_DATA EXTRACT_
- - - - - - -

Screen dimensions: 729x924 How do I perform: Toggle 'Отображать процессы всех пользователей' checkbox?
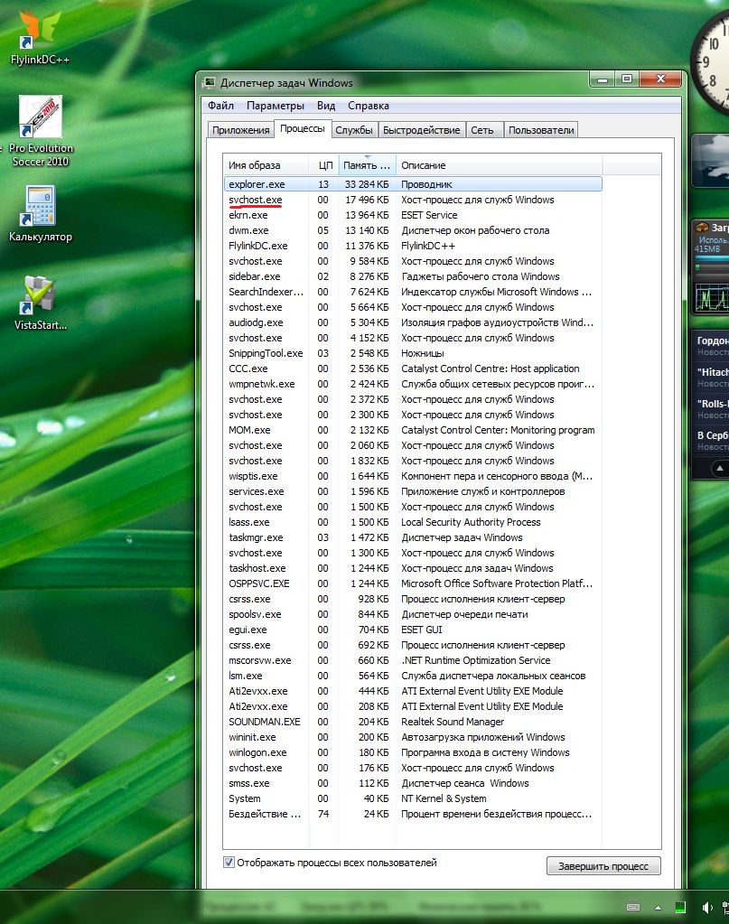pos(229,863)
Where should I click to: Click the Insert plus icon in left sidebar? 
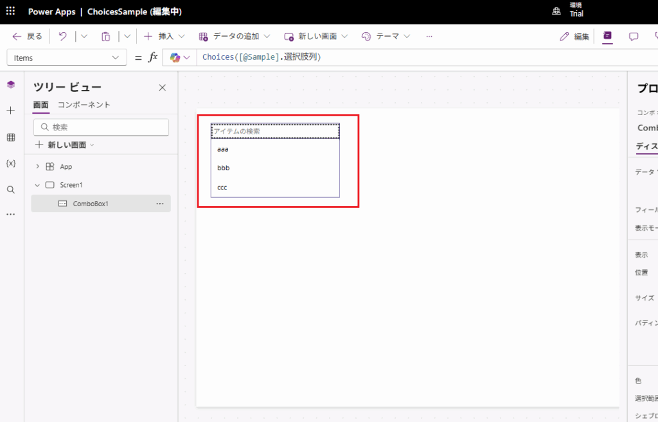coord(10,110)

- - - - - - -

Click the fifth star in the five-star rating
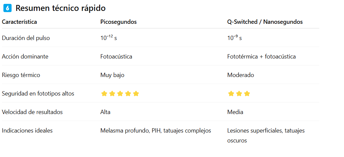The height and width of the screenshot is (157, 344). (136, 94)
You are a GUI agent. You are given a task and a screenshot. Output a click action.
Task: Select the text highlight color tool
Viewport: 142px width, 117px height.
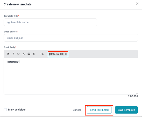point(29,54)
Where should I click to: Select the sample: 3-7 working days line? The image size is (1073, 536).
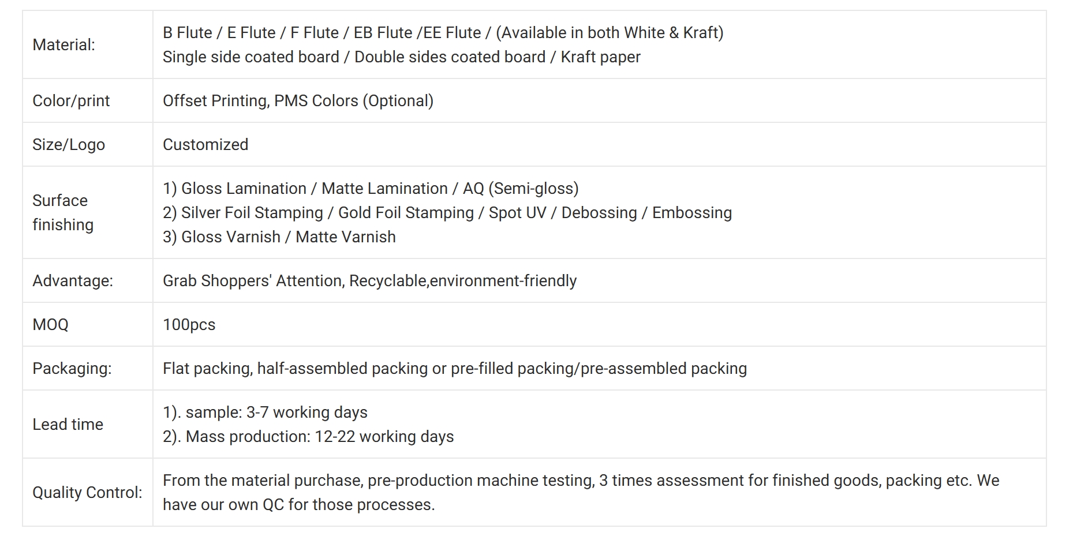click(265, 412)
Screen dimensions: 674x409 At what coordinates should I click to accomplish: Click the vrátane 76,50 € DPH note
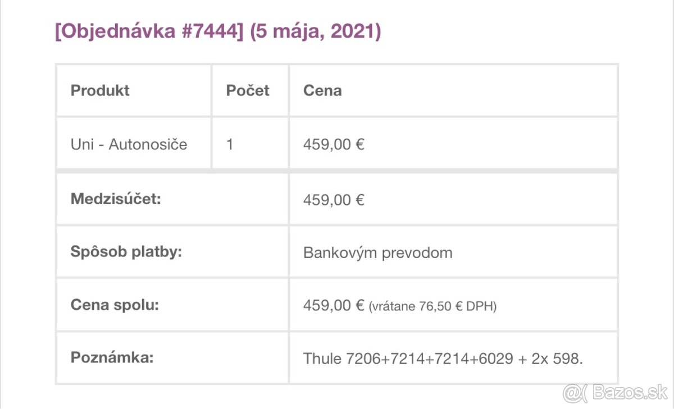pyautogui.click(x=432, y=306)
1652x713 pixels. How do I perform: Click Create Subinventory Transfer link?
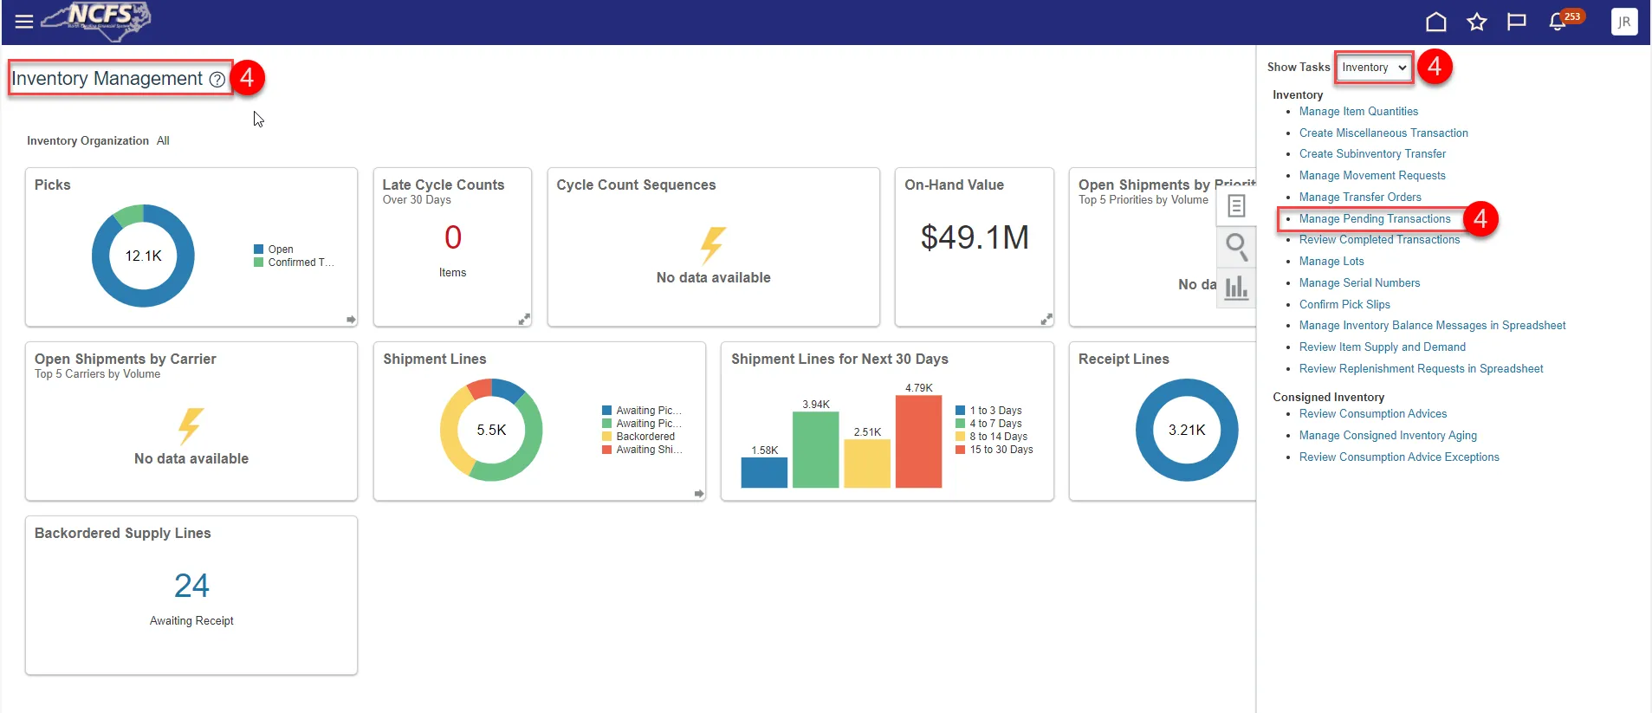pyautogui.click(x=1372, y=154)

- - - - - - -

_YOUR INSTRUCTIONS_
In the data above, find the line with "Click the fifth star in the five-star rating" and the line with "Task: Select the text highlight color tool". Please copy exactly those two lines and every line between them, but not the pictures.

_ANSWER SPACE_
Click the fifth star in the five-star rating
The height and width of the screenshot is (157, 344). (136, 94)
You are a GUI agent. You are given a task and a screenshot. Output a click action.
Task: Select the text highlight color tool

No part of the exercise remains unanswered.